Activity:
Reproduce the records below exactly, with nothing altered.

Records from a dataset
--- START ---

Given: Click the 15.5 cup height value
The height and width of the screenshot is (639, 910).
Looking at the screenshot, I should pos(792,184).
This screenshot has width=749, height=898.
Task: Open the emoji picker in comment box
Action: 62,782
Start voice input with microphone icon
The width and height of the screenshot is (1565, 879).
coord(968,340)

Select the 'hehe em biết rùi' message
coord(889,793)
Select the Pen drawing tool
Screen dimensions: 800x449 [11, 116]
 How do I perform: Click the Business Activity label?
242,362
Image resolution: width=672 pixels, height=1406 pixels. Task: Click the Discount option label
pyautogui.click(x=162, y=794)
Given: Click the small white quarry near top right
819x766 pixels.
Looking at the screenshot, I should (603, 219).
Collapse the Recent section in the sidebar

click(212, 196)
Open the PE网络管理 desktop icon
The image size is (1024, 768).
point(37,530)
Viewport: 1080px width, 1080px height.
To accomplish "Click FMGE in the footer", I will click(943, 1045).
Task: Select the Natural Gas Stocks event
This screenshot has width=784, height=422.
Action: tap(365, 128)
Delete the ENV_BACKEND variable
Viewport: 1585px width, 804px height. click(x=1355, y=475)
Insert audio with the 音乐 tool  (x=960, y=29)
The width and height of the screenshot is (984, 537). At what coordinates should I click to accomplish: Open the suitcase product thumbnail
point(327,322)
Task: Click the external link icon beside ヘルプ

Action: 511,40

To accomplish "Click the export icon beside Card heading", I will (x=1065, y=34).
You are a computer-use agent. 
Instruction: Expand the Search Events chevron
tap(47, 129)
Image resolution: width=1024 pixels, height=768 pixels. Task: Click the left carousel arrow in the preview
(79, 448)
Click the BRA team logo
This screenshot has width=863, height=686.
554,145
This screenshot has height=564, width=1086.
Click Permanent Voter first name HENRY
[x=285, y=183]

--- END ---

Result of this task:
Given: Click the 15.5 cup height value
The height and width of the screenshot is (639, 910).
Looking at the screenshot, I should pos(792,184).
This screenshot has width=749, height=898.
Task: Open the emoji picker in comment box
Action: 62,782
Start voice input with microphone icon
The width and height of the screenshot is (1565, 879).
coord(968,340)

Select the 'hehe em biết rùi' message
coord(889,793)
Select the Pen drawing tool
Screen dimensions: 800x449 [11, 116]
 How do I perform: Click the Business Activity label?
242,362
Image resolution: width=672 pixels, height=1406 pixels. Task: Click the Discount option label
pyautogui.click(x=162, y=794)
Given: Click the small white quarry near top right
819x766 pixels.
Looking at the screenshot, I should (603, 219).
Collapse the Recent section in the sidebar

click(212, 196)
Open the PE网络管理 desktop icon
The image size is (1024, 768).
point(37,530)
Viewport: 1080px width, 1080px height.
To accomplish "Click FMGE in the footer", I will click(943, 1045).
Task: Select the Natural Gas Stocks event
This screenshot has width=784, height=422.
Action: tap(365, 128)
Delete the ENV_BACKEND variable
Viewport: 1585px width, 804px height. click(x=1355, y=475)
Insert audio with the 音乐 tool  (x=960, y=29)
The width and height of the screenshot is (984, 537). At what coordinates should I click to accomplish: Open the suitcase product thumbnail
point(327,322)
Task: Click the external link icon beside ヘルプ

Action: 511,40

To accomplish "Click the export icon beside Card heading", I will (x=1065, y=34).
You are a computer-use agent. 
Instruction: Expand the Search Events chevron
tap(47, 129)
Image resolution: width=1024 pixels, height=768 pixels. Task: Click the left carousel arrow in the preview
(79, 448)
Click the BRA team logo
This screenshot has width=863, height=686.
554,145
This screenshot has height=564, width=1086.
Click Permanent Voter first name HENRY
[x=285, y=183]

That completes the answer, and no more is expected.